Aim of the task ▸
Each line of the data below from the one holding "The height and width of the screenshot is (1055, 1920)." to the one holding "Click the globe", inclusive, is to be reproduced exactly; no other line belongs in the answer.

Data for review ▸
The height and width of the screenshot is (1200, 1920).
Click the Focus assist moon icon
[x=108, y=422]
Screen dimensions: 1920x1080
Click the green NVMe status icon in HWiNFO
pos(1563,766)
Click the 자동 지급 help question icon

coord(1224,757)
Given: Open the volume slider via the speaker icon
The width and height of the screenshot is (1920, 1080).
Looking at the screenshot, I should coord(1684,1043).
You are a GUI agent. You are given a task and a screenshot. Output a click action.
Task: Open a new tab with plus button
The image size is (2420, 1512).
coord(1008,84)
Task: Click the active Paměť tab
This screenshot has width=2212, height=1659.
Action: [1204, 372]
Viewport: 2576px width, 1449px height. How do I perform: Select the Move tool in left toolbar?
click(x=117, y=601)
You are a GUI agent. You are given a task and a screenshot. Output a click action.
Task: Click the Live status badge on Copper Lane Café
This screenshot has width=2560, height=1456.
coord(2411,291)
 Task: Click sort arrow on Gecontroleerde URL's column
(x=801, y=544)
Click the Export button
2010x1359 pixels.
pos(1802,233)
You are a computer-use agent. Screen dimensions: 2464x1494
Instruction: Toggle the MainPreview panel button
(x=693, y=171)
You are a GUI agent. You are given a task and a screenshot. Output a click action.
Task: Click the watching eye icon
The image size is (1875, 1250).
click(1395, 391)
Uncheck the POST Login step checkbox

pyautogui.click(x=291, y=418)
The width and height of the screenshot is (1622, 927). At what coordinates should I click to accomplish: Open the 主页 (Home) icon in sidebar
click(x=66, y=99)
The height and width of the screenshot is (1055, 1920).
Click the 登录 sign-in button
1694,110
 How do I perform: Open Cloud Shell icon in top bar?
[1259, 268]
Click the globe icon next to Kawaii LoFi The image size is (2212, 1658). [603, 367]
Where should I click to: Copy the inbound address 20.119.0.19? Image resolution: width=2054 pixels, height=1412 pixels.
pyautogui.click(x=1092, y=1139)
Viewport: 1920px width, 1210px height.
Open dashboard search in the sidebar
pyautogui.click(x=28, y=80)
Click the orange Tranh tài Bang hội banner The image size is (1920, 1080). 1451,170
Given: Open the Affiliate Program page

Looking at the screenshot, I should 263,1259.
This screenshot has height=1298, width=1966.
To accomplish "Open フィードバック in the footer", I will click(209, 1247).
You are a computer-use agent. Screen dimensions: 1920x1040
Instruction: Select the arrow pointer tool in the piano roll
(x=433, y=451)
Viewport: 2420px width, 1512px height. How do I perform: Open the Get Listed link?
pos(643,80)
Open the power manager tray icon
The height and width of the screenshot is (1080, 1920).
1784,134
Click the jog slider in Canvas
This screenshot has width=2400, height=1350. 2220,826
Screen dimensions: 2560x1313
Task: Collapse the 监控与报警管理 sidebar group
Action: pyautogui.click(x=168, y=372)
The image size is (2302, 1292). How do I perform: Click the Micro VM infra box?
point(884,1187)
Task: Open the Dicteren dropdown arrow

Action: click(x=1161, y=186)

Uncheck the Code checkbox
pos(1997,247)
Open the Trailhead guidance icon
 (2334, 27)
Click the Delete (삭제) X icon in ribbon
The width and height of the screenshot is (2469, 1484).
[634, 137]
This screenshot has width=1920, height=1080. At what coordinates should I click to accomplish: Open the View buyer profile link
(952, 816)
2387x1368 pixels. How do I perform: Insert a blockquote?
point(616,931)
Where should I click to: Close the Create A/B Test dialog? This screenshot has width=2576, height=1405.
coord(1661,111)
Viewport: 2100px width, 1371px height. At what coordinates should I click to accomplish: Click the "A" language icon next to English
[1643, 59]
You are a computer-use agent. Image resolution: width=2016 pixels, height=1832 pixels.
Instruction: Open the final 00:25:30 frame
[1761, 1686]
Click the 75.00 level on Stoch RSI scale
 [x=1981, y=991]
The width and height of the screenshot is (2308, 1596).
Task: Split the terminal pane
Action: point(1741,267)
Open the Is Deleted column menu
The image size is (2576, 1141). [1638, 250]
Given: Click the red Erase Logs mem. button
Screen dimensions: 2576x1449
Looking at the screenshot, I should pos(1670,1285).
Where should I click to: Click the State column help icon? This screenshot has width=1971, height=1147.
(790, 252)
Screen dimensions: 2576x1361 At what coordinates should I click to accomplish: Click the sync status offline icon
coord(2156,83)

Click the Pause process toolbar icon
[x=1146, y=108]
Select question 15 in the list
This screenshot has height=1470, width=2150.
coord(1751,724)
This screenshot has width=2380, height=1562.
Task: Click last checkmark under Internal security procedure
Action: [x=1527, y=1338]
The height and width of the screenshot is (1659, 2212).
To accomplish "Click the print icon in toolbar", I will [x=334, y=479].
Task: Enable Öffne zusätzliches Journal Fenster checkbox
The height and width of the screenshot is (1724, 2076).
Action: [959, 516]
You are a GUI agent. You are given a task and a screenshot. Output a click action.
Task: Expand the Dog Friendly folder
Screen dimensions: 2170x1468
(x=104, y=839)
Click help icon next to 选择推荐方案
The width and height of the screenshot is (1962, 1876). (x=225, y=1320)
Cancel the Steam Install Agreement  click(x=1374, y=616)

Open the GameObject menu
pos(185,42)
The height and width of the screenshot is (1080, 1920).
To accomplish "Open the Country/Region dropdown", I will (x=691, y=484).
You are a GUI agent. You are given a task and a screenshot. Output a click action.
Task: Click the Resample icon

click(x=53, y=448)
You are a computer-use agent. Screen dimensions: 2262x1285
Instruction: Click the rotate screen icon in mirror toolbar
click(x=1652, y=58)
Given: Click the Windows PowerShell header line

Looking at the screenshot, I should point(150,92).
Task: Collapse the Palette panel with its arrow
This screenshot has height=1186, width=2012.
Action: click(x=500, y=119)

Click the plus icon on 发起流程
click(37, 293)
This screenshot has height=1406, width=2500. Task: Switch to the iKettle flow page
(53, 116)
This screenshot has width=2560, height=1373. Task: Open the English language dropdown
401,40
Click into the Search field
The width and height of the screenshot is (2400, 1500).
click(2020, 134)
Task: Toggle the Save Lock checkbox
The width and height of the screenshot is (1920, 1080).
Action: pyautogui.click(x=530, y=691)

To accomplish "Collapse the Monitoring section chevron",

Solution to the exercise ▸
The height and width of the screenshot is (1055, 1920).
Click the 登录 sign-in button
1694,110
 How do I perform: Open Cloud Shell icon in top bar?
[1259, 268]
Click the globe icon next to Kawaii LoFi The image size is (2212, 1658). [603, 367]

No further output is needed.